To simply make that an absolute.
That's presumption.
It means there's nothing better than what I can see, what I understand, what I agree with, that could lead to tyranny. Because I know the best way, and that's the way it's gonna be.
The opposite vice is despair.
Nothing matters.
It's all doomsday.
This is all going to be sunk into the great abyss.
And there's nothing worthwhile here.
And in a way, that's how religion becomes the opium of the people.
You believe in some distant hope, but it has nothing to do with the reachableness of God by human beings or the God made flesh who is part of creation.
When we have an expansive view of who God is and don't try to trivialize or compartmentalize God or any part of creation.
The virtue of hope enables us to have lesser hopes. The great hope, of course, is the theological virtue.
But lesser hopes say we are in a constant pilgrimage towards God, and so is all creation.
And it's our task always to be part of the pilgrimage and not opt out because it's all doom.

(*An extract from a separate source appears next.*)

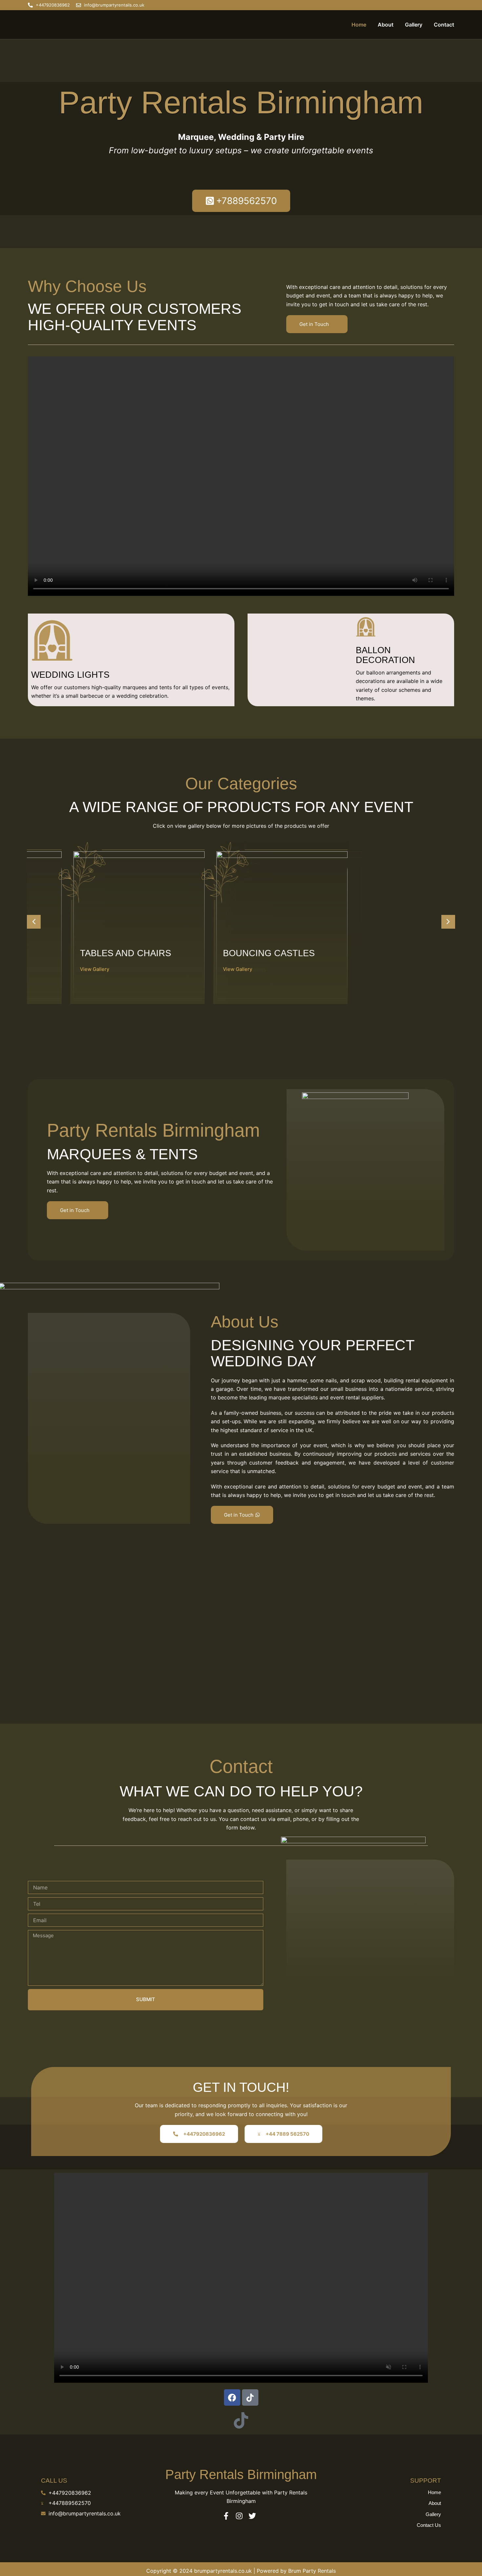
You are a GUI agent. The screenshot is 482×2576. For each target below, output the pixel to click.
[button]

It's the hope that drives us to what we are about and gives us the freedom even to take great risks.
Risk of being misunderstood, risk of being hated, risk of dying, risk of failing in what we truly believe is a better way but can't bring it about immediately.
We express our hope here at Eucharist when we come and when we place everything in the Lord's hands on the altar, we say we join with you.
[00:07:42] Speaker B: And we give ourselves all our hopes.
[00:07:45] Speaker C: All our energies tonight. Tomorrow we give it all to God.
[00:07:51] Speaker B: Which we could never do alone, but.
[00:07:54] Speaker C: We do it by joining with the Lord on the cross.
And so what I've said about hope pales in what we should do as we give ourselves individually and collectively, entirely to the great God with whom Jesus Christ joins us.
[00:08:14] Speaker A: Thanks for joining us today.